La gata maulló y cuatro ojos verdes se clavaron en él.
—No, en realidad no. Nunca me casé con Marta. Y Lilia tampoco es precisamente un ángel. ¿Tienes idea de cuántos años tienen? Son irremediablemente viejas. Y de hecho, yo quería casarme contigo. Fue a través de sus ojos que te vi. Veía la falsedad en todos sus movimientos y no entendía por qué.
Me tomó la mano.
—¡Eres a quien he estado buscando toda mi vida!
—Ay, ay, ay, ¡no te creo!
—Muéstrame tu mundo. Por favor.
—Ni siquiera lo conozco bien. Todo mi tiempo libre lo ocupaban las clases. Tal vez nunca llegue a conocerlo de verdad —dije con tristeza.
—Entonces descubrémoslo juntos —me tomó de la mano y me llevó hacia el baño. Me solté justo antes de llegar a la puerta.
—¿Estás loco? ¡Ese es el baño de hombres!
—No —me miró sorprendido—. Es un portal a otros mundos. Vamos —me tomó de la mano otra vez.
En el baño de hombres colgaba un gran espejo que llegaba hasta el suelo.
—Espejo a otro mundo, ábrete. Puerta a otro mundo, gírate. ¿A dónde quieres ir? —sus ojos pícaros brillaron con diversión.
—A París.
La gata a mis pies maulló, tocó el espejo con su pata y el reflejo cambió a otra habitación. Los tres atravesamos el espejo hacia esa habitación, luego vimos el reflejo de esa misma habitación en el espejo por el que habíamos entrado y lo cruzamos una vez más. Pasamos rápidamente por el restaurante y nos encontramos en la calle.

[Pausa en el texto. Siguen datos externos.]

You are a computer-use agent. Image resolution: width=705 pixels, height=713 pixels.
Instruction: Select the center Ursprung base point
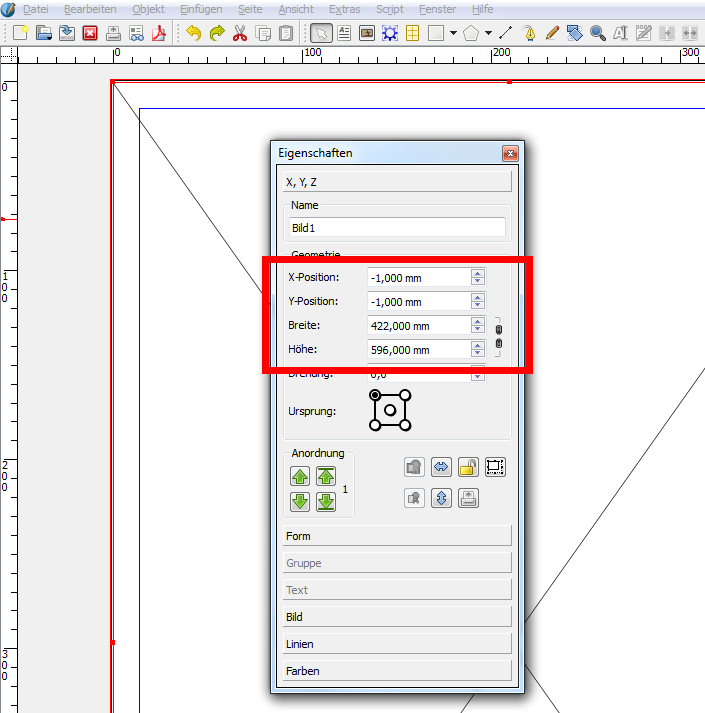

¡Oh, París! Solo podía soñar con venir aquí, y ahora estaba aquí. ¡Hasta el aire era diferente! Un cielo primaveral despejado, una brisa cálida, las sillas tejidas de los cafés. Caminamos por pequeñas calles sinuosas y grandes avenidas, entramos en restaurantes, bebimos café con los famosos panecillos franceses. Visitamos el Louvre. Subimos a la Torre Eiffel. Paseamos por los Campos Elíseos. Hablamos de tonterías, de lo hermoso que era el mundo en primavera. Sonreía y reía. Hacía mucho que no me sentía tan bien. Nos comportábamos como niños, y en ello había algo más que solo conversación.